_DIRECTIVE A_.
State whether each statement below agrees with the text on the CUDA Execution Provider, answering yes or no and quoting the deciding words of that text: (i) at least 4GB of GPU memory is recommended; (ii) cuDNN 9.x is listed as a software requirement; (iii) the Python example creates its session with the CUDA provider alone.
_DIRECTIVE B_.
Write the next part of the text on the CUDA Execution Provider, starting after its final line.

_TEXT_.
..........

CUDA Execution Provider

The CUDA Execution Provider enables GPU acceleration for ONNX Runtime on NVIDIA GPUs using CUDA and cuDNN libraries.

When to Use CUDA EP

Use the CUDA Execution Provider when:

You have NVIDIA GPUs (compute capability 6.0+)
You need general-purpose GPU acceleration
You want quick setup without TensorRT complexity
You’re developing and testing before optimizing with TensorRT
Your model has operators not supported by TensorRT

Prerequisites

Hardware Requirements

NVIDIA GPU with compute capability 6.0 or higher
Recommended: 4GB+ GPU memory

Software Requirements

CUDA Toolkit: 11.8 or 12.x
cuDNN: 8.x (matching your CUDA version)
ONNX Runtime GPU package

Installation

Python

# Install ONNX Runtime with GPU support
pip install onnxruntime-gpu

# Verify CUDA is available
python -c "import onnxruntime as ort; print(ort.get_available_providers())"
# Should include 'CUDAExecutionProvider'

C++

Download the GPU build from the ONNX Runtime releases page:

# Linux
wget https://github.com/microsoft/onnxruntime/releases/download/v{version}/onnxruntime-linux-x64-gpu-{version}.tgz
tar -xzf onnxruntime-linux-x64-gpu-{version}.tgz

C#

# Install NuGet packages
dotnet add package Microsoft.ML.OnnxRuntime.Gpu

Basic Usage

Python

import onnxruntime as ort
import numpy as np

# Create session with CUDA provider
session = ort.InferenceSession(
    "model.onnx",
    providers=['CUDAExecutionProvider', 'CPUExecutionProvider']
)

# Prepare input
input_name = session.get_inputs()[0].name
x = np.random.randn(1, 3, 224, 224).astype(np.float32)

# Run inference
results = session.run(None, {input_name: x})

..........

Entries taken from a collection:
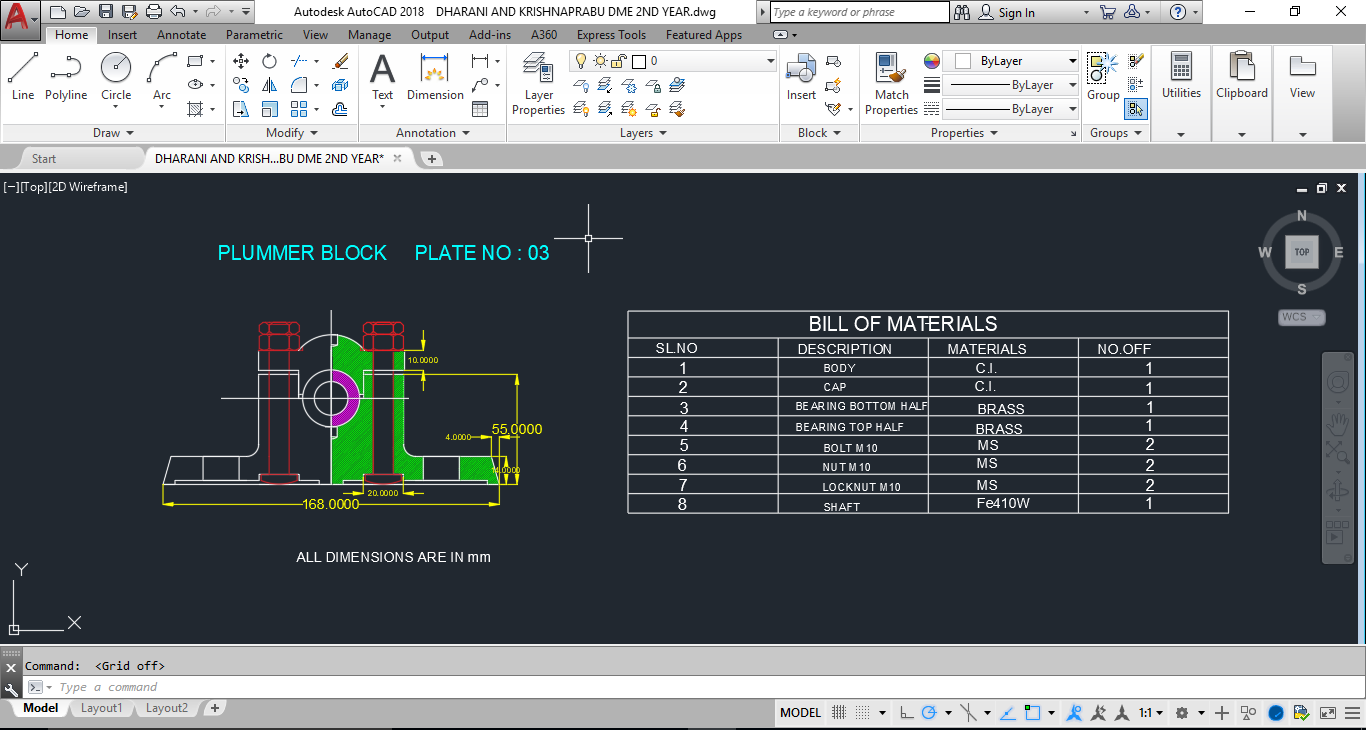Click Sign In in the title bar
The width and height of the screenshot is (1366, 730).
(1016, 12)
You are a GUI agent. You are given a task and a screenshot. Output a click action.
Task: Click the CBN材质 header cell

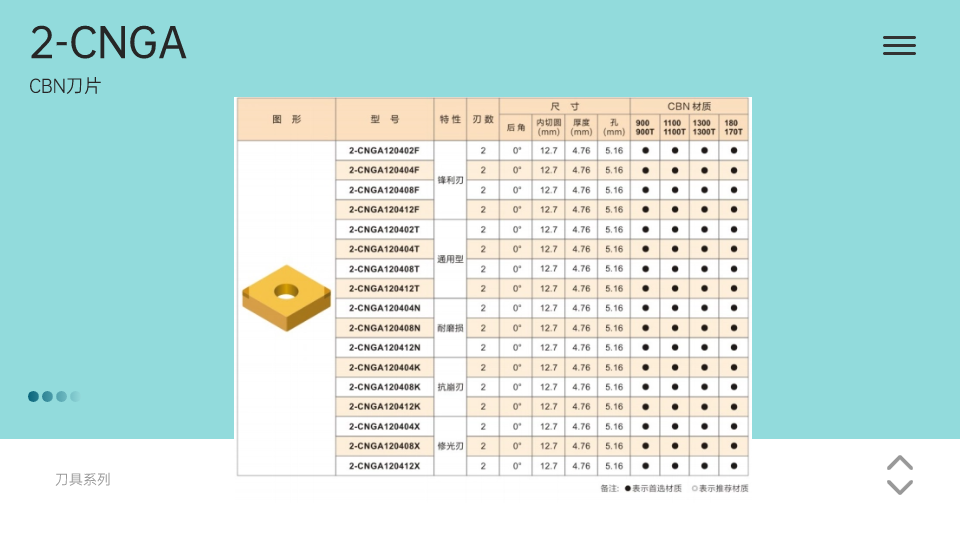point(689,106)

..........

_TASK ANSWER A_.
(i) Yes: "Recommended: 4GB+ GPU memory"
(ii) No: "cuDNN: 8.x (matching your CUDA version)"
(iii) No: "providers=['CUDAExecutionProvider', 'CPUExecutionProvider']"

_TASK ANSWER B_.
C++

#include <onnxruntime_cxx_api.h>

Ort::Env env(ORT_LOGGING_LEVEL_WARNING, "CUDAExample");
Ort::SessionOptions session_options;

// Configure CUDA provider
OrtCUDAProviderOptions cuda_options;
cuda_options.device_id = 0;
cuda_options.arena_extend_strategy = OrtArenaExtendStrategy::kNextPowerOfTwo;
cuda_options.cudnn_conv_algo_search = OrtCudnnConvAlgoSearch::EXHAUSTIVE;
cuda_options.do_copy_in_default_stream = true;

session_options.AppendExecutionProvider_CUDA(cuda_options);

// Create session
Ort::Session session(env, "model.onnx", session_options);

// Run inference
auto output_tensors = session.Run(Ort::RunOptions{nullptr}, 
                                   input_names.data(), 
                                   &input_tensor, 1,
                                   output_names.data(), 1);

C#

using Microsoft.ML.OnnxRuntime;
using Microsoft.ML.OnnxRuntime.Tensors;

var sessionOptions = new SessionOptions();
sessionOptions.AppendExecutionProvider_CUDA(0);

using var session = new InferenceSession("model.onnx", sessionOptions);

var inputMeta = session.InputMetadata;
var name = inputMeta.Keys.First();
var shape = inputMeta[name].Dimensions;

var tensor = new DenseTensor<float>(shape);
var inputs = new List<NamedOnnxValue> { NamedOnnxValue.CreateFromTensor(name, tensor) };

using var results = session.Run(inputs);

Configuration Options

Python Provider Options

import onnxruntime as ort

session = ort.InferenceSession(
    "model.onnx",
    providers=[
        ('CUDAExecutionProvider', {
            # GPU device ID (0, 1, 2, etc.)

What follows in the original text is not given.